I first realized that something was up when I went grocery shopping the day after Halloween. I had my shockingly flaxen hair up in a pony tail, and I will admit to wearing lipstick, since the hair washes out my skin. I went to the Stop & Shop deli and ordered turkey breast.
“You don’t want the Boar’s Head,” the guy behind the deli whispered. “The store brand is just as good and a dollar a pound cheaper.”
Umm … okay. The cranky lady that I’d ordered turkey from last week didn’t bother to tell me that. I ordered the cheaper turkey and thanked him. “No, thank you,” he winked, and I went on my way. I had to admit that was a little weird.

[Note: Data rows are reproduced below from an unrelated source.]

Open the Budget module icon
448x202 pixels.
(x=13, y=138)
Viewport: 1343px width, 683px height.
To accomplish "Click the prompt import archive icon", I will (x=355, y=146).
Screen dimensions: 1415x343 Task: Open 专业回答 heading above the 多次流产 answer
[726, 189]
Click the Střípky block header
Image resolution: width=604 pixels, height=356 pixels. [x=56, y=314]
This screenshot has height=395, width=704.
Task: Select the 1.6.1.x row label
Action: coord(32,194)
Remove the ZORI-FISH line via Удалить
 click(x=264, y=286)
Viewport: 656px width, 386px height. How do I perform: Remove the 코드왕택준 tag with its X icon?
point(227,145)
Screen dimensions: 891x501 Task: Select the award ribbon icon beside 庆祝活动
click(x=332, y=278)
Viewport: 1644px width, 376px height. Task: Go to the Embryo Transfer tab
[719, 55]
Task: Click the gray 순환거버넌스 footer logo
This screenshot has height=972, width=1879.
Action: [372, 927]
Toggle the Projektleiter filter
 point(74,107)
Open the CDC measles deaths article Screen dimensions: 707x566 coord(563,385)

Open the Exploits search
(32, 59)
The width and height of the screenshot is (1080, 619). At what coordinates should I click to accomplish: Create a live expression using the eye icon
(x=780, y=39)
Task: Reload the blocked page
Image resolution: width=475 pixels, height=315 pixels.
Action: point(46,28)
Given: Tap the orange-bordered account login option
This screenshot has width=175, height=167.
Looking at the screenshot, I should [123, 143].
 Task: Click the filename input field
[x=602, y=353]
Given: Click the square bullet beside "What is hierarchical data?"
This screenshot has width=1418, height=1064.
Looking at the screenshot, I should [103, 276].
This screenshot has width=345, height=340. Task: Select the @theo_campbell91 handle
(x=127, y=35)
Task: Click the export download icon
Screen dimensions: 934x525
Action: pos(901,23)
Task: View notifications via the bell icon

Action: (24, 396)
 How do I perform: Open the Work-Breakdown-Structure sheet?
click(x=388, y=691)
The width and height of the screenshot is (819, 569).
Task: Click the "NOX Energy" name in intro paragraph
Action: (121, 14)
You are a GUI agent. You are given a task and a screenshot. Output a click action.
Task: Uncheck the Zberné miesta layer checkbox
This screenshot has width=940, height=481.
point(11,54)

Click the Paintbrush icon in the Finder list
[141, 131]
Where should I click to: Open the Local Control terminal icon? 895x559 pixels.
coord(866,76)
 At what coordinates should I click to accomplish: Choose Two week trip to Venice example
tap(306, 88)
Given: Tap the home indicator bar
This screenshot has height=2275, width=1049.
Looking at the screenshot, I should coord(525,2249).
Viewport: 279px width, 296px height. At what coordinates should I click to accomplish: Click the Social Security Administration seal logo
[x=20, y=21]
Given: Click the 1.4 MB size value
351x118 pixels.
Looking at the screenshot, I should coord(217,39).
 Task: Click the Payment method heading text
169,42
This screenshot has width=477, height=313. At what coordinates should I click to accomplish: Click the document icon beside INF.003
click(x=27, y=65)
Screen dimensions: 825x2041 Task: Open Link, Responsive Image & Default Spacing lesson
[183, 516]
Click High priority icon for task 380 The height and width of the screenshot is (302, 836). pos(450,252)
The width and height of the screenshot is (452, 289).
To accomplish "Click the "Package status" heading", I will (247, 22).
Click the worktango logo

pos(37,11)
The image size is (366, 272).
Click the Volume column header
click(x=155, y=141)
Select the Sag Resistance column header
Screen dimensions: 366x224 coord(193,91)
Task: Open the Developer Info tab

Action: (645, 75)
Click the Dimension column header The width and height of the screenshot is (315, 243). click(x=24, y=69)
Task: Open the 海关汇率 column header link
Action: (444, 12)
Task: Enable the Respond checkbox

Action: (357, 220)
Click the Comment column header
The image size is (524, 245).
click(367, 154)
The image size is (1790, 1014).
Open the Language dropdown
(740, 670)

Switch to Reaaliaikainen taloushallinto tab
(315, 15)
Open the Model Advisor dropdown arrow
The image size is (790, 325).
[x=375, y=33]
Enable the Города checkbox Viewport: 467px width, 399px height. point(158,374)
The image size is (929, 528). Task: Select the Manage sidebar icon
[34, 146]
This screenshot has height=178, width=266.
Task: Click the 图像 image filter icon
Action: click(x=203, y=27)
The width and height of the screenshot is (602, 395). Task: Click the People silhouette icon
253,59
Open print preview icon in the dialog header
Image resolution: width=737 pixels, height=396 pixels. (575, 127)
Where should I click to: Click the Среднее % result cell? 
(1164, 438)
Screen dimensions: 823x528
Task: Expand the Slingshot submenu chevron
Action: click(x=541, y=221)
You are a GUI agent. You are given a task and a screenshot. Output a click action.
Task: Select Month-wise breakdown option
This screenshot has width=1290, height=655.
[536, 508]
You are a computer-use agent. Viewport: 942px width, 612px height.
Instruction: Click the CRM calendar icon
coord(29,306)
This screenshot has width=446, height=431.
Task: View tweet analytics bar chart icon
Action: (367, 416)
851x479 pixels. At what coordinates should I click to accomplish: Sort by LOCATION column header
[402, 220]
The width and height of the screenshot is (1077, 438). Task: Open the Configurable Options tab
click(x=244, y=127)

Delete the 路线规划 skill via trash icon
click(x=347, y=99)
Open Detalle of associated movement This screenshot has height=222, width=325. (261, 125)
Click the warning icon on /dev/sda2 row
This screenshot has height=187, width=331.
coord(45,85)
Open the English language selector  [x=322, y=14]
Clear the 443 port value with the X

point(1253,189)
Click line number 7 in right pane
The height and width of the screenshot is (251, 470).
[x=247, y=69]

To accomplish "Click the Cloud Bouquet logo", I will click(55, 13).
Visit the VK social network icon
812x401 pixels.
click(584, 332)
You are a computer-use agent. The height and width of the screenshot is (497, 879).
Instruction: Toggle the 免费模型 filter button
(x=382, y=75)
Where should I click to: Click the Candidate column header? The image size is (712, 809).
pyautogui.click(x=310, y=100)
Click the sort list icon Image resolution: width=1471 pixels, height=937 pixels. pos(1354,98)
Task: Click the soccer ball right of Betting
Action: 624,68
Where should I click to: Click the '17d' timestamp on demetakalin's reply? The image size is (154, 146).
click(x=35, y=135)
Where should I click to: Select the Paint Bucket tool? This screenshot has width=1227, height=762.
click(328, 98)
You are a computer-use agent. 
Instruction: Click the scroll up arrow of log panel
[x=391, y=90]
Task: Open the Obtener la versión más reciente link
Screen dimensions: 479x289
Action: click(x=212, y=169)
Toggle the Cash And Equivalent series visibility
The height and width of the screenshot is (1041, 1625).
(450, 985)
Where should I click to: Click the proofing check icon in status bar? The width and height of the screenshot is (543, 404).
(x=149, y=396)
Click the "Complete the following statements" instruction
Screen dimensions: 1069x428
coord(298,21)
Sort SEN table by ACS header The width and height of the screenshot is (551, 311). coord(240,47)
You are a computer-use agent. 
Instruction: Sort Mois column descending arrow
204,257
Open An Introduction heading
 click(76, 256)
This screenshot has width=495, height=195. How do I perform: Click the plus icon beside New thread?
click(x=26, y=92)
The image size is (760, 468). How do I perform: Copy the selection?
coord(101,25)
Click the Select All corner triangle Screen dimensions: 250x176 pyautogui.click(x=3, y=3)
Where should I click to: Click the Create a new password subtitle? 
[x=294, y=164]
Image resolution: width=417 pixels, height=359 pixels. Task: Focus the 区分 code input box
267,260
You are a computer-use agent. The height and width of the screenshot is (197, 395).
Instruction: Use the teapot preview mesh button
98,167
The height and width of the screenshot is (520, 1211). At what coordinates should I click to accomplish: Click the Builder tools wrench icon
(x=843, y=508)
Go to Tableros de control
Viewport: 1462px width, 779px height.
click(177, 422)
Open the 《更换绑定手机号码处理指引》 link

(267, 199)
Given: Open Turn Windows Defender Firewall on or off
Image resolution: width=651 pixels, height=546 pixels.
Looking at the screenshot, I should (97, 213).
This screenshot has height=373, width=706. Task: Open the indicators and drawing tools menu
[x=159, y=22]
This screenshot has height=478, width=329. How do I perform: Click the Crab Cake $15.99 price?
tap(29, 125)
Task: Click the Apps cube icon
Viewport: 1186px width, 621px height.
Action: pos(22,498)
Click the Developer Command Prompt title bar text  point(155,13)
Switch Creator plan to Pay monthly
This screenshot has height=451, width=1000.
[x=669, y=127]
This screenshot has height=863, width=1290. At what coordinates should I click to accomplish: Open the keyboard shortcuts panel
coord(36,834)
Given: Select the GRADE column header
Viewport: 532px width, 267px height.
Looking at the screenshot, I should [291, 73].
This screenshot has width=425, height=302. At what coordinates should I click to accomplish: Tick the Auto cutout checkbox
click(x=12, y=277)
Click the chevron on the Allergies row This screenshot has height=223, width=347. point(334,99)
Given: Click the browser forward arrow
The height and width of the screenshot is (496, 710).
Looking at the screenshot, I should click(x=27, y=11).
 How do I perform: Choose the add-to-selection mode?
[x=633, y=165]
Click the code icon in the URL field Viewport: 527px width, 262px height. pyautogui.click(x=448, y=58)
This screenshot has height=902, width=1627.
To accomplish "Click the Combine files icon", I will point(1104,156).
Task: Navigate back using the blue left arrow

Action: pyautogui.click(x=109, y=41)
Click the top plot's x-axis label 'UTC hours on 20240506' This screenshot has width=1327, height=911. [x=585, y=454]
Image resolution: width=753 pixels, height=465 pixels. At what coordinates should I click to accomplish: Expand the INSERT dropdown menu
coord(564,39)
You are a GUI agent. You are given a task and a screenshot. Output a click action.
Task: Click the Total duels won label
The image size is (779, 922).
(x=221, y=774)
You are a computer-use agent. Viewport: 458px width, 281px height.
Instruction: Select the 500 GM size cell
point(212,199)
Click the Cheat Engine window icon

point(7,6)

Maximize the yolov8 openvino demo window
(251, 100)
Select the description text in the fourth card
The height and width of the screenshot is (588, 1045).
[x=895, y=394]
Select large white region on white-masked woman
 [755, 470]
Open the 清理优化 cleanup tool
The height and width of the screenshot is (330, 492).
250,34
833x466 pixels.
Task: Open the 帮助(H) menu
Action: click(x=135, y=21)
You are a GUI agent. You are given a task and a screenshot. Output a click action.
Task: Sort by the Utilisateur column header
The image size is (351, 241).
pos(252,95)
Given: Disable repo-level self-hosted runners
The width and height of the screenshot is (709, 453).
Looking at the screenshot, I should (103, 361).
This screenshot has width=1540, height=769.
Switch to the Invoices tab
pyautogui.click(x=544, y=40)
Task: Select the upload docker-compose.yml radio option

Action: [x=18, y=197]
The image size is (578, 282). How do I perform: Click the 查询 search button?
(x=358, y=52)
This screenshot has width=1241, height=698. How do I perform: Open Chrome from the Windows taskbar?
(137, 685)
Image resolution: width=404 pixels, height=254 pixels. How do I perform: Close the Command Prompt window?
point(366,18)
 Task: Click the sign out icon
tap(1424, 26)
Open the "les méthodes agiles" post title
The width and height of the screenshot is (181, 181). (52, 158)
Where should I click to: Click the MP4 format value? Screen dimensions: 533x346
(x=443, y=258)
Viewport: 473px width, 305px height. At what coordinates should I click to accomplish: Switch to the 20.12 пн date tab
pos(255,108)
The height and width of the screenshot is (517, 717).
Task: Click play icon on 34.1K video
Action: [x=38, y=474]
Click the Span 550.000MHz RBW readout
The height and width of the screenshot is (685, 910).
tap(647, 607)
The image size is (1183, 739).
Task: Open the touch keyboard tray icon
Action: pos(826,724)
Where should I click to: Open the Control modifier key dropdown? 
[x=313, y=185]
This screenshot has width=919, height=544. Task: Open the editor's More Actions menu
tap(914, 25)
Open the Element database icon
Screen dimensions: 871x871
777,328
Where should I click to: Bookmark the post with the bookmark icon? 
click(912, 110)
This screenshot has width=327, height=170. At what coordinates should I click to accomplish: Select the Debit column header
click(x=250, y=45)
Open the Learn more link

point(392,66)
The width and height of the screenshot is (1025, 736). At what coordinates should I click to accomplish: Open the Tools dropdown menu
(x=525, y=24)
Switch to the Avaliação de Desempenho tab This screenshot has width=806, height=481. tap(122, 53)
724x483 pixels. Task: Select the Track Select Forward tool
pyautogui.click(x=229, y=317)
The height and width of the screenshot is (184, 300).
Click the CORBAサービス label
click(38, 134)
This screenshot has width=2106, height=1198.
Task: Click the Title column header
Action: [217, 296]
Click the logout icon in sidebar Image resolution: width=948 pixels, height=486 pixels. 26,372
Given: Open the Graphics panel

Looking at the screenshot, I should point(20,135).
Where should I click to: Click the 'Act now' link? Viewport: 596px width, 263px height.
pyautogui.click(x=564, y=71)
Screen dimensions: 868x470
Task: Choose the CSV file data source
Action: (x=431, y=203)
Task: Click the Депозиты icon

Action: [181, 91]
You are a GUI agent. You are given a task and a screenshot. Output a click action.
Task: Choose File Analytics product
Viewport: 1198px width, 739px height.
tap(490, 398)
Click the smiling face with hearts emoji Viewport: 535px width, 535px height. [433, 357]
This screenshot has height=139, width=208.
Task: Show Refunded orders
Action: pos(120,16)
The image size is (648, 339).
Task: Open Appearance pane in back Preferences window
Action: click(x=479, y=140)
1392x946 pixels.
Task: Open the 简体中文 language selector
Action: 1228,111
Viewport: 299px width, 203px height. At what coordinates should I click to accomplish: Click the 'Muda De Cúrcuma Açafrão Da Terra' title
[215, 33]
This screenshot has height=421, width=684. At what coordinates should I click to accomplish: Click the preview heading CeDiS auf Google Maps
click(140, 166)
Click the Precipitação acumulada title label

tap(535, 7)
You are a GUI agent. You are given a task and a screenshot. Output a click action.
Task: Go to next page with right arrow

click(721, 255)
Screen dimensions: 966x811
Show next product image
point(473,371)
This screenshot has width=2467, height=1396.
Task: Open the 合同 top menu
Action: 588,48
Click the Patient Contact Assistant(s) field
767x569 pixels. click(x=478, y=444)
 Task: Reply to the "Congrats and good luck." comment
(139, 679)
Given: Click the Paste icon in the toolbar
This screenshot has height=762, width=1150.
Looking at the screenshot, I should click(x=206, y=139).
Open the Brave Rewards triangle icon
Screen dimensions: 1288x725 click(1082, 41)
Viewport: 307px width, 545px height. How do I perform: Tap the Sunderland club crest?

I had trouble reaching the toilet paper that was on sale since it was on a very tall end display. As I was on tippy-toes trying to reach it, three stock boys came running over to help me. “Please don’t strain yourself, miss,” one said, while the other two stood on his shoulders to retrieve the toilet paper for me. Miss? Nobody’s called me miss since I hit twenty-five, and that was over a decade ago. Wow, I thought. They sure are helpful at this store!
At the register, my Pepperidge Farms Cinnamon Raisin Bread didn’t ring up at the right price. The cashier gave me a dopey smile. “I don’t think the whole wheat variety is two-for-one,” he cooed (yes, cooed) at me. “But I’ll give it to you anyway.”
Between the dollar I saved on turkey, the buck and a half and a neck injury I saved on the toilet paper, and the free loaf of bread, I was pretty sure my box of hair dye had just paid for itself. I decided to try my new superpowers somewhere else, to see if it was really the hair or if the Stop & Shop crew had just gotten a pep talk regarding customer service. I walked in to McDonalds.
“A fish filet and a diet coke, please,” I said, batting my eyelashes.
“That’ll be $5.12,” the grumposaurus at the register replied. Okay, so my blonde superpowers did not seem to have any effect on women. Sighing, I pulled out my wallet.
“Let me get that for you, miss,” said the twenty-year-old hunk of burning love in line behind me. Miss! There was that word again! The shiny platinum of my head must be deflecting attention away from my wrinkles!
“No, son, I’ll pay for that,” said his father, elbowing his kid out of the way. The dad really was a lot closer to my age, so I suppose that was more appropriate. “Really, miss, you should eat more. You’re practically skin and bones.” I’m pretty sure he was going to add “and boobs” to that last sentence, but since he'd just called me skinny, I let it slide. “Oh, you silly boys,” I giggled. Apparently, my IQ was dropping rapidly. “Thank you so much!” (Not so stupid as to pass up a free lunch!)
I wiggled my way back to the car and called my sister. We love a good bargain in my family, and my sister was duly impressed by my free filet o’fish. When she heard about my free loaf of bread, she hung up on me. I waited a moment and called her back on her cell phone.
“Why’d you hang up on me?” I pouted. A strange man resembling my Grandpa Duffy saw me pout and knocked on my window to hand me his fries.
“I’m on my way to the pharmacy,” Kim explained. “I figure for the price of one box of ‘Maximum Blonde’, we can cut our grocery bill in half!”
Always thinking, my sister. And if anyone asks, why yes, of course this is our natural color!